Detailed information about the HEALTHY study, including the protocol, intervention materials, and publications, is available at www.healthystudy.org.
The main goal of the HEALTHY study was to assess the effects of a school-based intervention program on risk factors for diabetes among middle-school aged children whose race/ethnicity and socioeconomic status placed them at high risk for obesity and type 2 diabetes. In addition to the primary objective of affecting risk for type 2 diabetes, major secondary objectives included further understanding and characterization of the etiology of risk of type 2 diabetes in this age group; evaluating the ability of the intervention to influence lifestyle changes and choices both in and out of school; determining the cost-effectiveness of the intervention; and comparing academic performance, attendance, and comportment in intervention versus control schools.
The primary outcome measure was the combined prevalence of overweight and obesity (BMI ≥ 85th percentile). Secondary outcome measures included prevalence of obesity (BMI ≥ 95th percentile), BMI z score, and continuous and categorical measurements of waist circumference, fasting glucose level, and fasting insulin level.

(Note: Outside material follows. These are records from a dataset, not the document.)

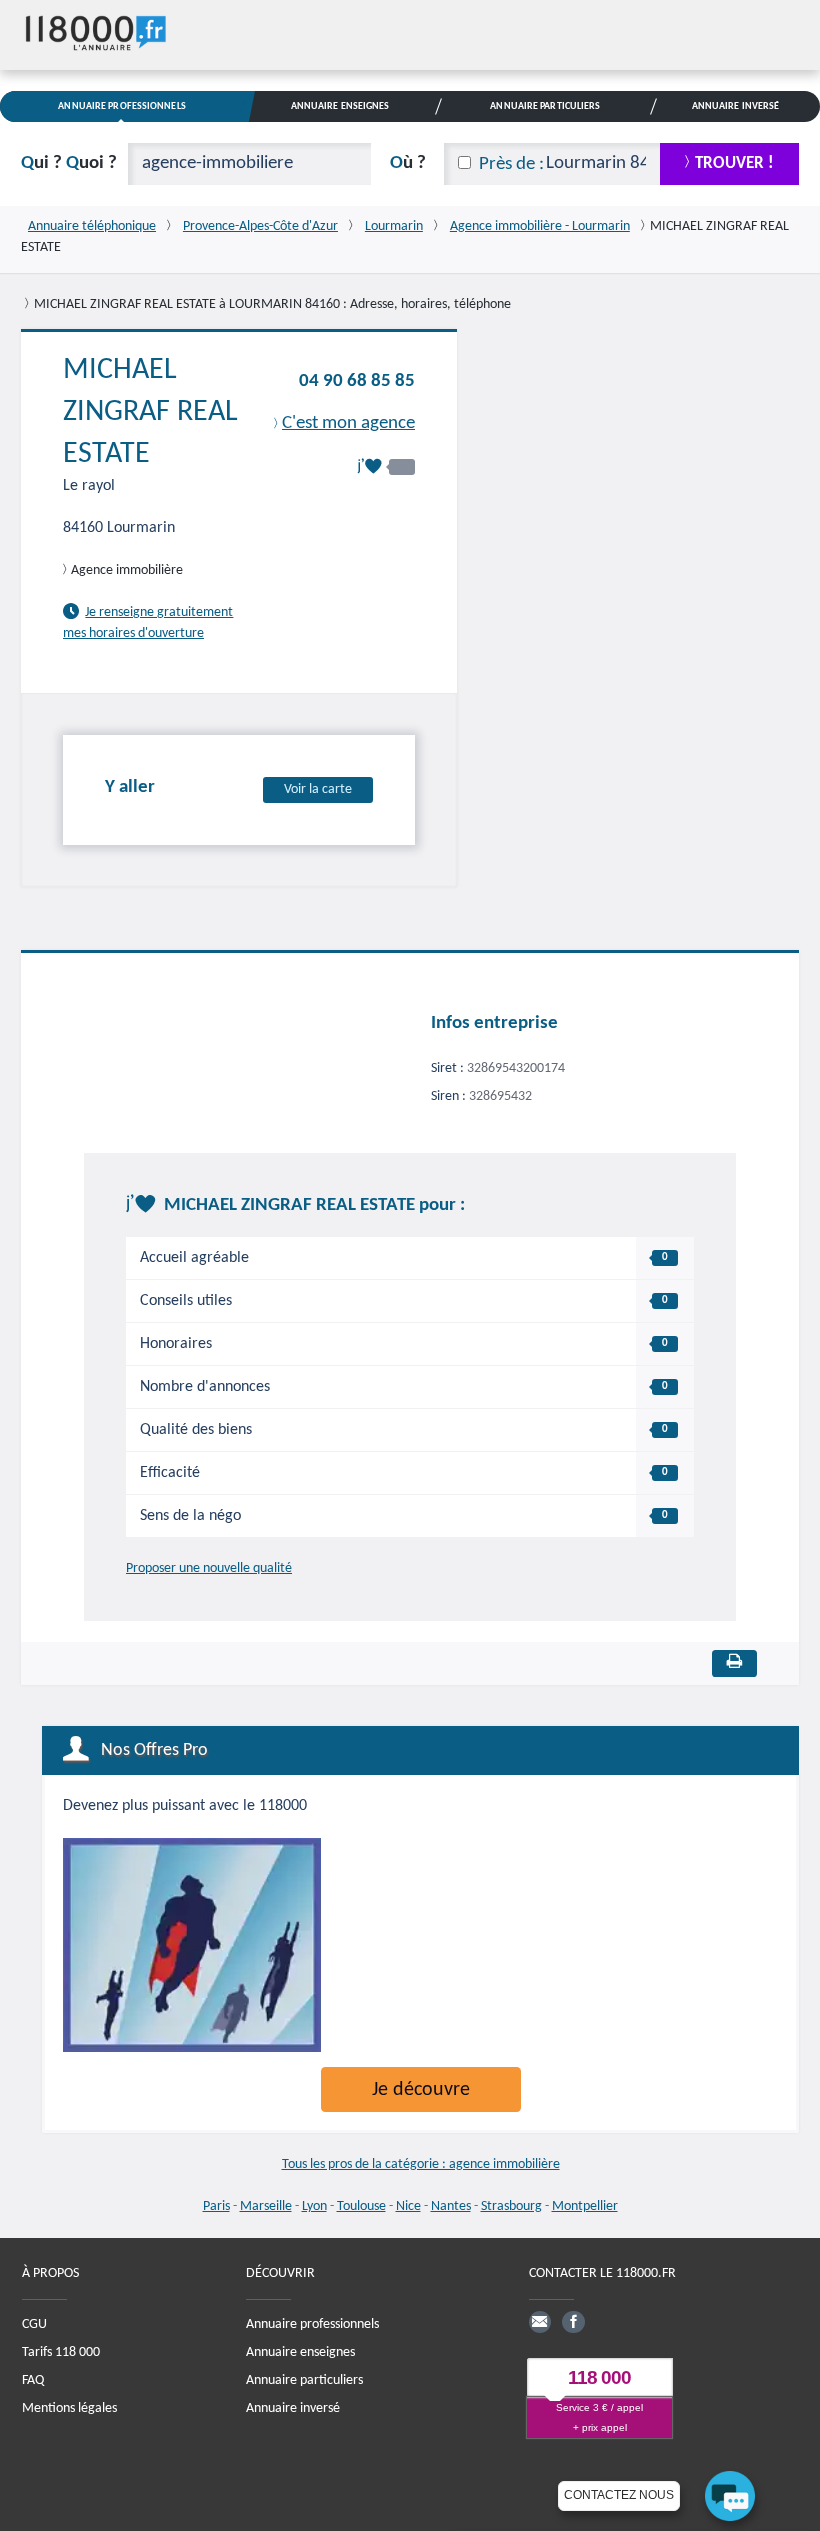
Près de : (511, 164)
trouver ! (734, 163)
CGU (34, 2324)
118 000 (599, 2377)
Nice (408, 2206)
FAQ (33, 2380)
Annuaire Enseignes (340, 106)
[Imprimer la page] (734, 1663)
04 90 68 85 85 (357, 381)
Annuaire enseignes (300, 2352)
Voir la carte (318, 789)
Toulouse (361, 2206)
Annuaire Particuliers (545, 106)
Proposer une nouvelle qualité (209, 1568)
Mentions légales (69, 2408)
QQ (69, 163)
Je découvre (421, 2090)
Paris (216, 2206)
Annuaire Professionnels (121, 106)
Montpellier (585, 2206)
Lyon (314, 2206)
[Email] (540, 2322)
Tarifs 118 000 (61, 2352)
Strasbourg (511, 2206)
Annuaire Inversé (736, 106)
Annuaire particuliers (304, 2380)
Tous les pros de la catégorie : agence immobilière (421, 2164)
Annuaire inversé (293, 2408)
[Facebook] (573, 2322)
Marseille (266, 2206)
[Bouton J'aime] (386, 466)
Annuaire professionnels (312, 2324)
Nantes (451, 2206)
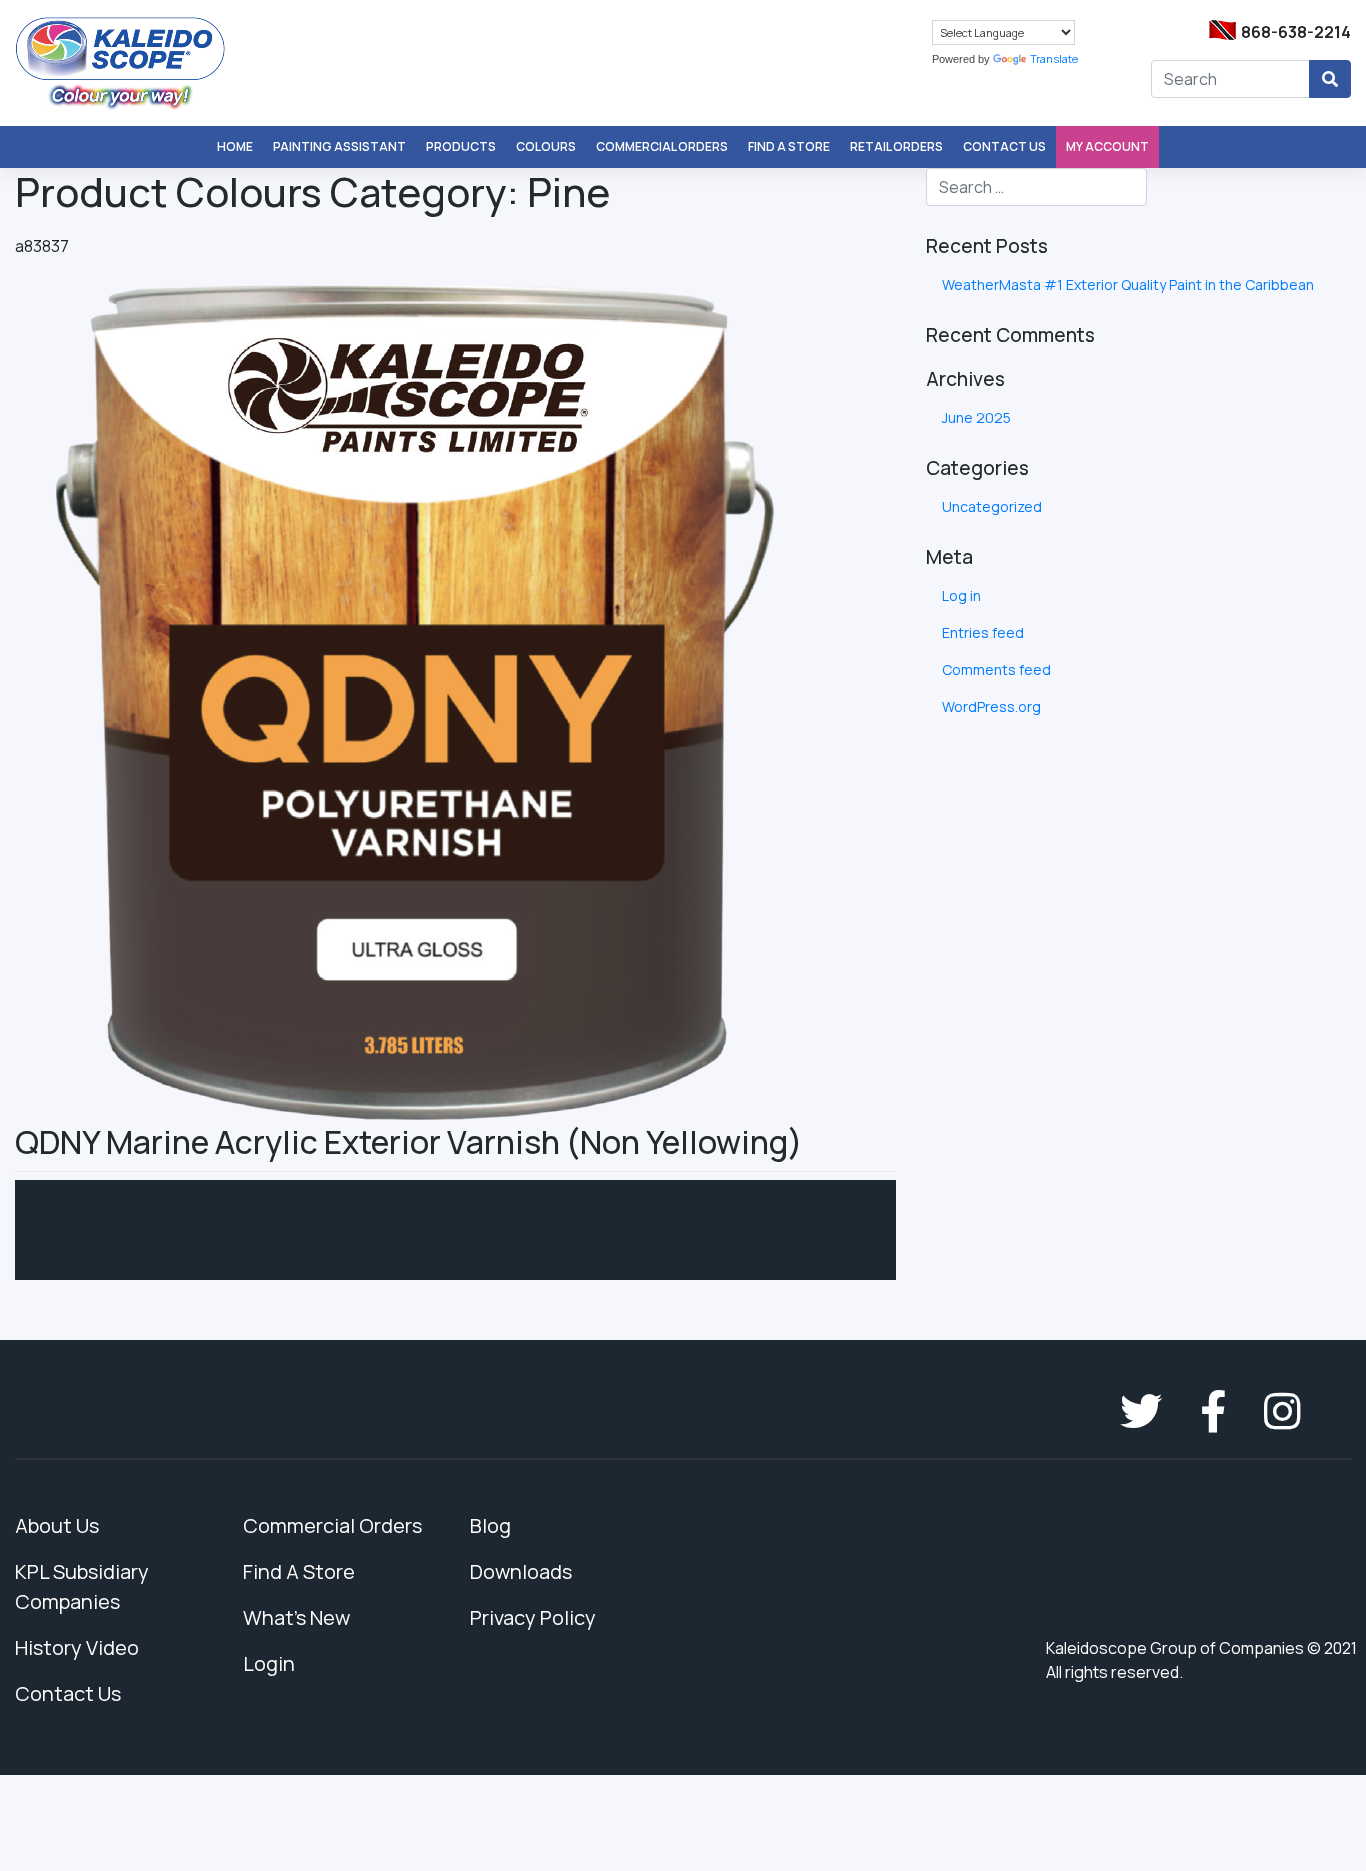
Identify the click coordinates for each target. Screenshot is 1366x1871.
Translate (1054, 58)
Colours (546, 146)
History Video (77, 1647)
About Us (57, 1525)
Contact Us (1004, 146)
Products (461, 146)
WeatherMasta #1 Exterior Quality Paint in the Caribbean (1128, 284)
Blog (490, 1525)
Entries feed (983, 632)
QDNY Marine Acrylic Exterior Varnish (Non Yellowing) (409, 1142)
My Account (1107, 146)
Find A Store (789, 146)
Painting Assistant (339, 146)
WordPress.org (991, 706)
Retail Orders (896, 146)
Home (235, 146)
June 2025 (976, 417)
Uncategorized (992, 506)
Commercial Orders (662, 146)
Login (269, 1663)
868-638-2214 (1296, 32)
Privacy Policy (533, 1617)
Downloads (521, 1571)
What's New (296, 1617)
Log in (961, 595)
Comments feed (996, 669)
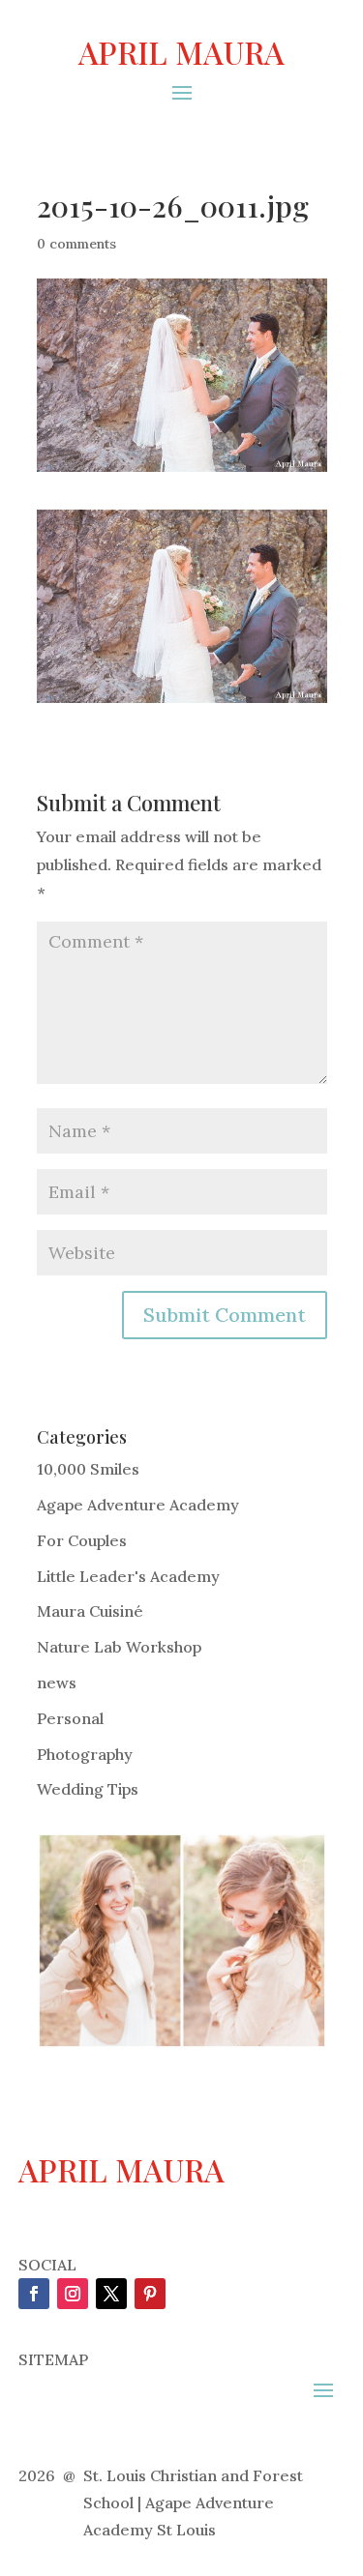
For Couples (82, 1540)
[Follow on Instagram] (72, 2293)
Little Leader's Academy (128, 1576)
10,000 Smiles (88, 1468)
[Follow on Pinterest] (150, 2293)
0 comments (76, 243)
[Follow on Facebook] (33, 2293)
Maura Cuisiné (90, 1611)
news (56, 1682)
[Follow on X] (111, 2293)
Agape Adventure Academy (138, 1504)
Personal (70, 1718)
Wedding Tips (87, 1789)
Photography (85, 1754)
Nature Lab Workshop (119, 1646)
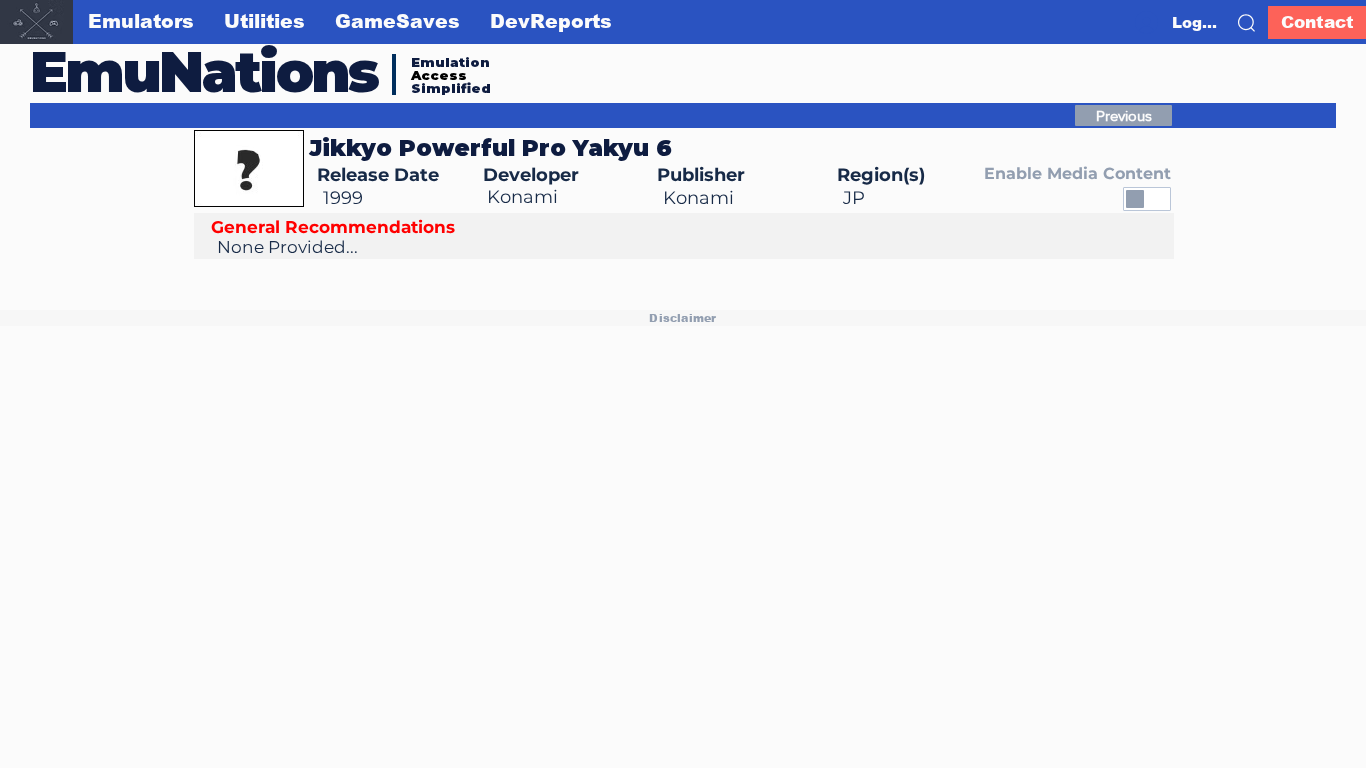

Inclusion criteria for schools eligible to participate in the study included:
- A student body at least 50% minority and at least 50% eligible for free or reduced lunch
- Annual school-wide attrition from all causes ≤ 25%
- Expected cohort size of at end of study of at least 50 per school (determined by applying 50% anticipated enrollment rate and annual school-wide attrition rate over 3 years)
Students were eligible to participate if they met the following criteria:
- Ability to participate in the school’s standard PE program
- No diagnosis of diabetes
- Informed consent from both parent/guardian and student
The combined prevalence of overweight and obesity decreased in both intervention and control schools, with no significant difference between school groups. However, intervention schools had greater reductions in various indexes of adiposity, including BMI z score, percentage of students with waist circumference at or above the 90th percentile, and fasting insulin levels. These changes may reduce the risk of childhood-onset type 2 diabetes.